> **STATED PROBLEM A**:
From the passage below, list the three things that Rule 10.3 (2) says an application for leave must do when an appeal is claimed "as of right."

> **PAGE EXTRACT**:
- - -
Procedural Matters Relative to Leave “As of Right”
[48] The procedural requirements for an “as of right” appeal from a local Court of Appeal to the CCJ is to be found in Rule 10.3 (2) of the CCJ Rules. This Rule provides that where an appeal is claimed “as of right”, the application to the Court below (that is the Court of Appeal) for leave shall:
10.3 (2) (a) identify precisely the constitutional or statutory provision under which the right of appeal is claimed;
10.3 (2) (b) state succinctly such facts as may be necessary in order to demonstrate that the applicant is entitled to appeal under the provision so identified;
10.3 (2) (c) be signed by the applicant or his attorney at law.
[49] We are of the view that the appellant’s application clearly satisfies the requirements of Rule 10.3 (2) (a) and 10.3 (2) (c) in that the application identifies section 6 (a) of the CCJ Act as the statutory provision under which the right of appeal is claimed and is signed by the Attorney at Law for the Appellant. It is not immediately obvious, however, whether the application states succinctly the facts which are necessary to demonstrate that the Appellant is entitled to appeal so as to satisfy Rule 10.3 (2) (b). Whether or not it does must depend on what that sub-rule means.
[50] In our view, Rule 10.3 (2) (b) cannot be interpreted as limiting the amount of facts that may be stated in any given application. On the contrary, it allows all such facts as are necessary in order to demonstrate that the applicant has a right to appeal to be stated in an application. The stipulation in Rule 10.3 (2) (a) is that facts which are necessary in order to demonstrate that the applicant has a right to appeal must be succinctly stated. Rule 10.3 (2) (b) therefore allows that the facts necessary to demonstrate a right of appeal will vary from one case to the other, but stipulates that, whatever the volume of facts necessary in any given case, these facts must be succinctly expressed.
- - -
> **STATED PROBLEM B**:
Copy the entries word for word, beginning with the line that contains "Open 2019 Paper 1 link" and continuing through the line that contains "Click the comment".

(Records held in a dataset)
- - -
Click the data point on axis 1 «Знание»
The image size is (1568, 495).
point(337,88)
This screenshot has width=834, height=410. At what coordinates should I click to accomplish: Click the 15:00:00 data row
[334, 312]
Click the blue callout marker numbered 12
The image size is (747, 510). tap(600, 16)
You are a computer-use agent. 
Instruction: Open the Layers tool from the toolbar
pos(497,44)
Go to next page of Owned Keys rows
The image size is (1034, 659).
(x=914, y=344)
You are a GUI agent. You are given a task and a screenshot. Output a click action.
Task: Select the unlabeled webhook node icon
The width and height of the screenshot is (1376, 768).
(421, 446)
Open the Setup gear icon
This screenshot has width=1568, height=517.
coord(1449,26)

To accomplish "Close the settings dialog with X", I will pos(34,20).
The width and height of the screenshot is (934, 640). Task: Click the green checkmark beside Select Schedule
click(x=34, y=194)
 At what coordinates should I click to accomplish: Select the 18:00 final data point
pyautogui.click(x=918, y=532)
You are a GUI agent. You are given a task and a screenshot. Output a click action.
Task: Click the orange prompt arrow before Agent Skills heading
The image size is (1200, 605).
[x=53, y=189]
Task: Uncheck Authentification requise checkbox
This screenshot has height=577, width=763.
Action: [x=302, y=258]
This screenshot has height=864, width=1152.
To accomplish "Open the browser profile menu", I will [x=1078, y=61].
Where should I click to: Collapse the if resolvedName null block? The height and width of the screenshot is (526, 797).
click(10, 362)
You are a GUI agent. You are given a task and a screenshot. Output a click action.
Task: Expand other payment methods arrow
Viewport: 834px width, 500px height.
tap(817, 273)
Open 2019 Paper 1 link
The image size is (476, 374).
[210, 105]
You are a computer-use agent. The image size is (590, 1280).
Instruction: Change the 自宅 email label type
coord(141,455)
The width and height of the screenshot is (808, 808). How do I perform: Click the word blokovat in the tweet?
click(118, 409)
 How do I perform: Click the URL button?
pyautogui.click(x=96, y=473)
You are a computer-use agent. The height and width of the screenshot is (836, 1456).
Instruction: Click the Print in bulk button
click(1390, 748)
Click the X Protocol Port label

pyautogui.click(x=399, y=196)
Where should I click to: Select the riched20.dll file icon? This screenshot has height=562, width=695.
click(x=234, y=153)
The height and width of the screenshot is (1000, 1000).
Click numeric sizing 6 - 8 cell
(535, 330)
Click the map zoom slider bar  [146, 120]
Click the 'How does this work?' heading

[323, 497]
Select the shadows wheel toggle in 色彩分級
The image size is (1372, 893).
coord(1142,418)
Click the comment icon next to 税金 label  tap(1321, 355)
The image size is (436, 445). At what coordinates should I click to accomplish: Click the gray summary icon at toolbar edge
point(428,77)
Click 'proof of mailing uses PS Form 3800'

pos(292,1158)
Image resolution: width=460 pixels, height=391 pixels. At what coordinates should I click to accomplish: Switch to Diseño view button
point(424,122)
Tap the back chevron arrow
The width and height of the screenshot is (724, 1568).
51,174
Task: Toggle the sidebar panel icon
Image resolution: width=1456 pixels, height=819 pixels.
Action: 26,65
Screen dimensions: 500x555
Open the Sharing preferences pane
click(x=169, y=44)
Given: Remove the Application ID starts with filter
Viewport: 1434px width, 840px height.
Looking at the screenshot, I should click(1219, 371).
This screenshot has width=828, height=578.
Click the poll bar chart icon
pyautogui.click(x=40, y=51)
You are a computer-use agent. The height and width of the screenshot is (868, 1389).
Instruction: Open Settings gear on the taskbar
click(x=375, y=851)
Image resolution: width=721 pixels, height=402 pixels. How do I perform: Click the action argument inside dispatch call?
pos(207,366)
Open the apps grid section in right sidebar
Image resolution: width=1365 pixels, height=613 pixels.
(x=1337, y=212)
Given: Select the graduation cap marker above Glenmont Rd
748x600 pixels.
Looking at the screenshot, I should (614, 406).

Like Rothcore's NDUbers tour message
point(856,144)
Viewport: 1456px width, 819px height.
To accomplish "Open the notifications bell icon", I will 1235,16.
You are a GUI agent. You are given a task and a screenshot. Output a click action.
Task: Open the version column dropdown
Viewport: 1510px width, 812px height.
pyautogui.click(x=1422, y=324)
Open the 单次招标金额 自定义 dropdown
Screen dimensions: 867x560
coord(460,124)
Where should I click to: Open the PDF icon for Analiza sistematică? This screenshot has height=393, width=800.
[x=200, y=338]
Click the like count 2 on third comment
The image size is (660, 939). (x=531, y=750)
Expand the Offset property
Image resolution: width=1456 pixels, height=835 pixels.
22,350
- - -
> **RESULT A**:
- Identify precisely the constitutional or statutory provision under which the right of appeal is claimed.
- State succinctly such facts as may be necessary in order to demonstrate that the applicant is entitled to appeal under the provision so identified.
- Be signed by the applicant or his attorney at law.

> **RESULT B**:
Open 2019 Paper 1 link
The image size is (476, 374).
[210, 105]
You are a computer-use agent. The image size is (590, 1280).
Instruction: Change the 自宅 email label type
coord(141,455)
The width and height of the screenshot is (808, 808). How do I perform: Click the word blokovat in the tweet?
click(118, 409)
 How do I perform: Click the URL button?
pyautogui.click(x=96, y=473)
You are a computer-use agent. The height and width of the screenshot is (836, 1456).
Instruction: Click the Print in bulk button
click(1390, 748)
Click the X Protocol Port label

pyautogui.click(x=399, y=196)
Where should I click to: Select the riched20.dll file icon? This screenshot has height=562, width=695.
click(x=234, y=153)
The height and width of the screenshot is (1000, 1000).
Click numeric sizing 6 - 8 cell
(535, 330)
Click the map zoom slider bar  [146, 120]
Click the 'How does this work?' heading

[323, 497]
Select the shadows wheel toggle in 色彩分級
The image size is (1372, 893).
coord(1142,418)
Click the comment icon next to 税金 label  tap(1321, 355)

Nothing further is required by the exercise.